Bruce........... the Boss
- Blinded by the Light review by JD
Excellent coming of age movie. Based on a true story, it shows a young Asian lad discovering the music of Bruce Springsteen.
Linking some great Springsteen tracks with social problems of the 1980’s , in Luton, England, the acting is first rate and it is an uplifting tale of family life .
Please give this movie a look, you will be rewarded.
10 out of 11 members found this review helpful.
Problems with the boss...both of them.
- Blinded by the Light review by Strovey
In all honesty Blinded by the Light feels very much like a movie where the makers have gone the ‘stock plotline’ shelf and picked out the box labelled ‘rebellious teenager fights parents and expectations to follow their own path'.
There is nothing in the bare bones of the film you have not seen before. The clash, the seeming end of the main characters dreams, the uplifting ending where everyone changes their point of view overnight (despite being entrenched for the majority of the running time) and the conclusion the works for every main character with smiles and laughs all around.
Blinded by the Light keeps its head about the bland because it approaches this from a different viewpoint. The main characters are British-Pakistanis living in Britain where the National Front would hold marches in Southall and Luton, purely coincidence would say the spiv-like overlords of these ‘organisations’. This is the strong point of the story. It is not the first British-Asian film made but it certainly is one of a small number if we are being honest. Something I have no experience of and no real idea about so having these stories told is interesting and for me enlightening.
Having said this skin-colour and place of family origin in the end always seem to be over-ridden by human nature, the more I see different cultures explored in the movies the more I see that we are basically all alike. My Irish-born mother has more in common with Javed’s Pakistan-born mother than she didn’t. This is why more view-points more stories must and should be explored. Always.
The acting is uniformly good with lead Viveik Kalra as Javid and his best friend Roops, Aaron Phagura, having good on-screen chemistry and making the story fun, pleasant and engaging.

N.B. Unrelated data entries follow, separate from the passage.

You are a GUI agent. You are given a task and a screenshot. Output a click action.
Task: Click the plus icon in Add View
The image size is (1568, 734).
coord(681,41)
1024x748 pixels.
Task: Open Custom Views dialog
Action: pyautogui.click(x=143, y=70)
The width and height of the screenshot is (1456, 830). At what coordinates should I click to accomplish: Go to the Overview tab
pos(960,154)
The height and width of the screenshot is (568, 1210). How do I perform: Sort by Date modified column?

Stand-out is Kulvinder Ghir as Javed’s father playing the all-important patriarch Malik, Javed’s dad. A role that no doubt started off in ‘Goodness Gracious Me’ to become a full-fleshed out less comedic character. Incidentally Goodness Gracious Me is giving a beautiful full-on ‘nod’ near the end of the film. Alongside his role and diametrically opposite is Nell Williams as Javed’s middle-class ‘right-on’ green warrior Eliza, who even in my sheltered life in the 80s I recognised. She hit the nail on the head. Hayley Atwell as the sage-like figure is the plot driving force but it is to her credit that she makes this 'pat' role believable.

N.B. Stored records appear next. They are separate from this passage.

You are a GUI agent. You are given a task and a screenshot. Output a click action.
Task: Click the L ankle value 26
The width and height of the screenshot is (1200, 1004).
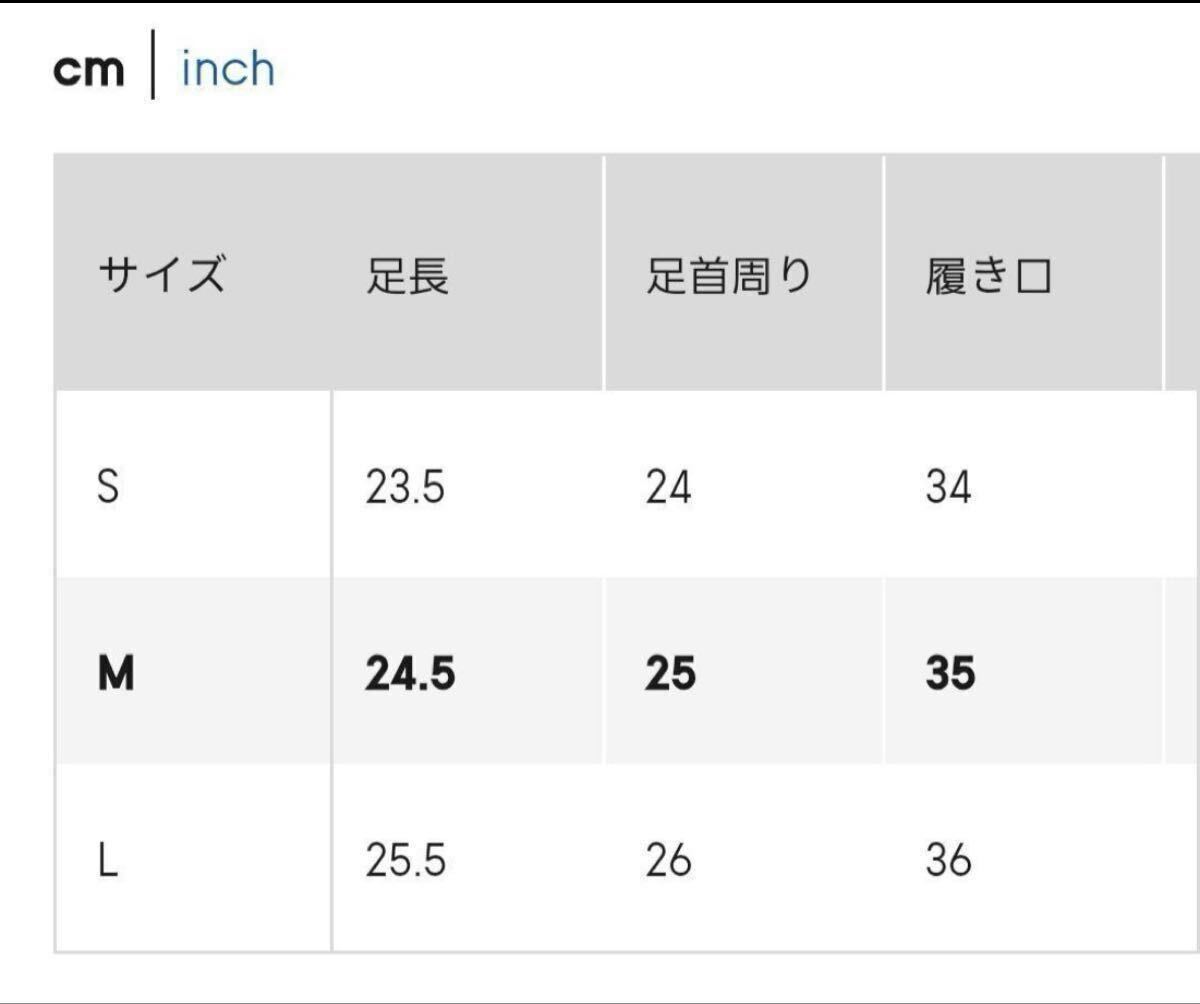(x=668, y=861)
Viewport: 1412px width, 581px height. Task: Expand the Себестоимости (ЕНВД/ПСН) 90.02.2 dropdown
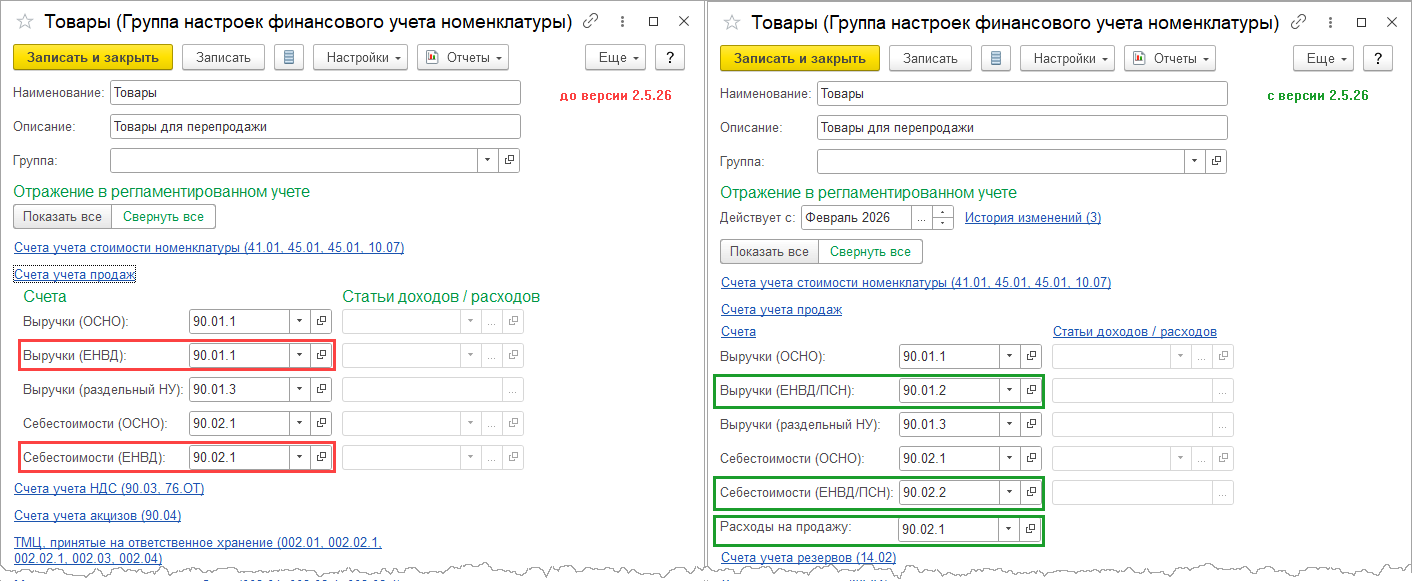(1009, 493)
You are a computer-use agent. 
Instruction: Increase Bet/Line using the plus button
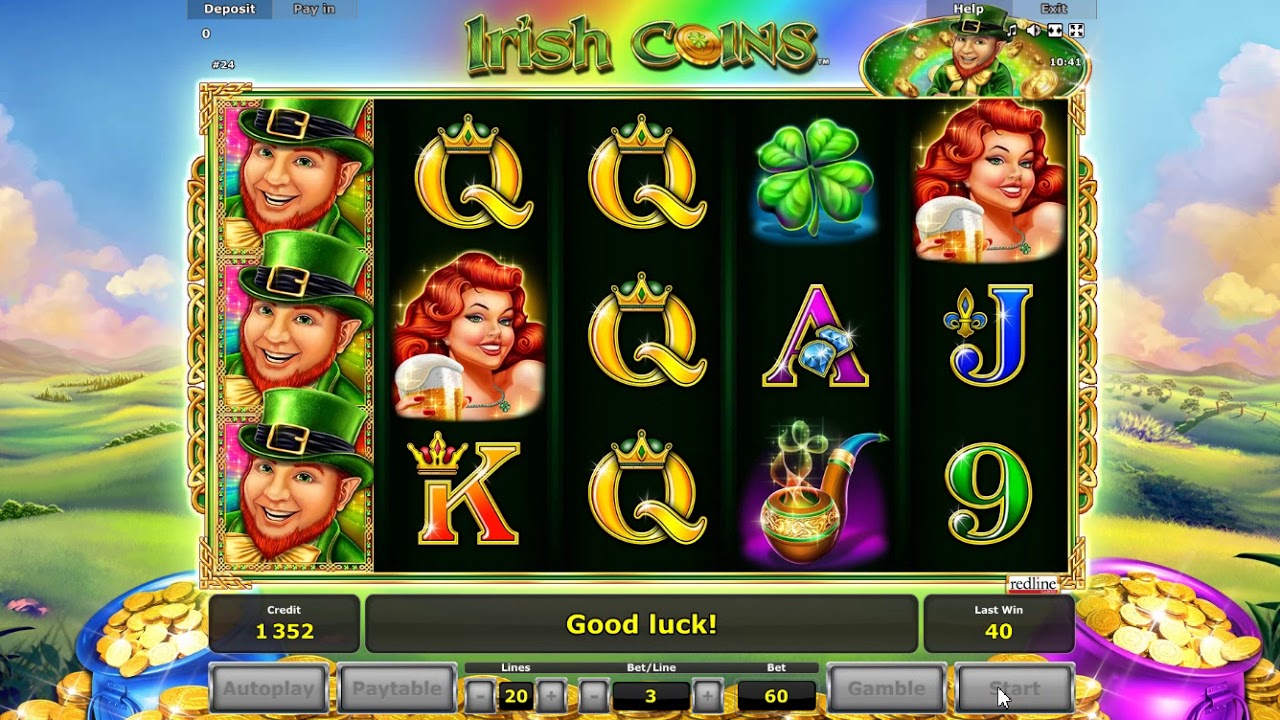[707, 694]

More confusing to this old western white man’s eyes is the homage to the great Bollywood films made for a market that do not always have regularly access to movies, so romance, violence, intrigue, singing and dancing, all fired into the same story. In story about Luton I was not sure if the sudden dancing and singing really fitted properly.
The whole story was clipping along at a fair pace, I seemed to have the hang of it, when suddenly we got some over-the-top dancing and skipping around – including some nice wiggy action from Rob Brydon, not quite sure why or what he was doing in the film but it did not detract.

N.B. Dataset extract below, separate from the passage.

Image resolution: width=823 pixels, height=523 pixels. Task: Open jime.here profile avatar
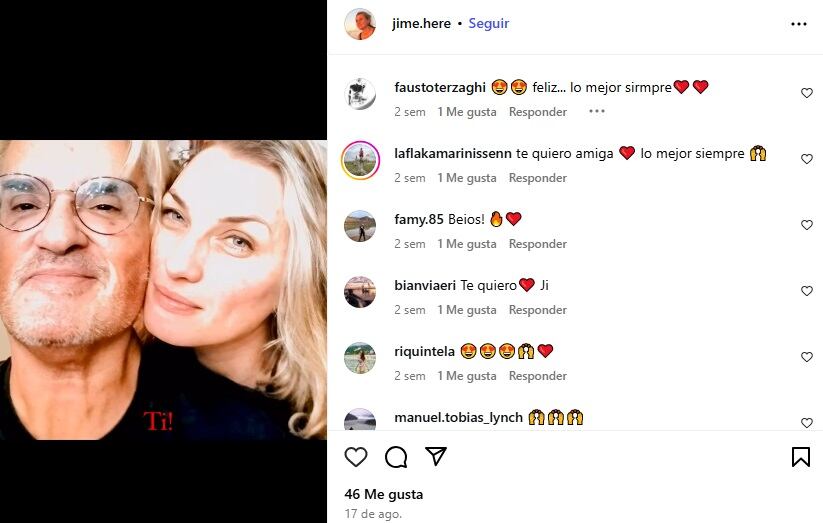[x=360, y=24]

To my mind it seemed as if the makers were testing the waters with a more Bollywood inspired style-story but just not enough for it to be full-on and so for me just enough to be confusing.
Blinded by the Light is light frothy take on what in reality was probably a tough, fraught time in a young man’s life and the UK as a whole. For me this was the biggest weakness, it was neither one thing or the other and did not have the courage of its convictions.
This sounds like I did not enjoy Blinded by the Light but this is far from the truth. Frothy, fun and engaging there is much more to enjoy about the film than not. Engaging, well-acted, characters in a film well-paced with slice of ‘nostalgia’ for people like me who were in their twenties in the 1980s, it is a fun romp, even if there is more of a feeling of split-personality about the story-telling.
2 out of 3 members found this review helpful.
Enjoyable skate across the surface of the 1980s.
- Blinded by the Light review by TE
A pretty good entry into the field of 'coming of age' films set in Britain in the 1980s.
The backdrop of Thatcherite economics (no jobs and no hope) and the National Front (racism and violence) is very well captured. However, the film mainly treads the path of youthful optimism and ignores the truly darker side of life. "Blinded by the Light" indeed. We are never left in any doubt about the cheery outcome.
The film makes a convincing case for the universal appeal of Bruce Springsteen's music. In keeping with the general tone, it is the anthemic songs that are foregrounded as opposed to the bleaker material, like the 'Nebraska' album.
1 out of 1 members found this review helpful.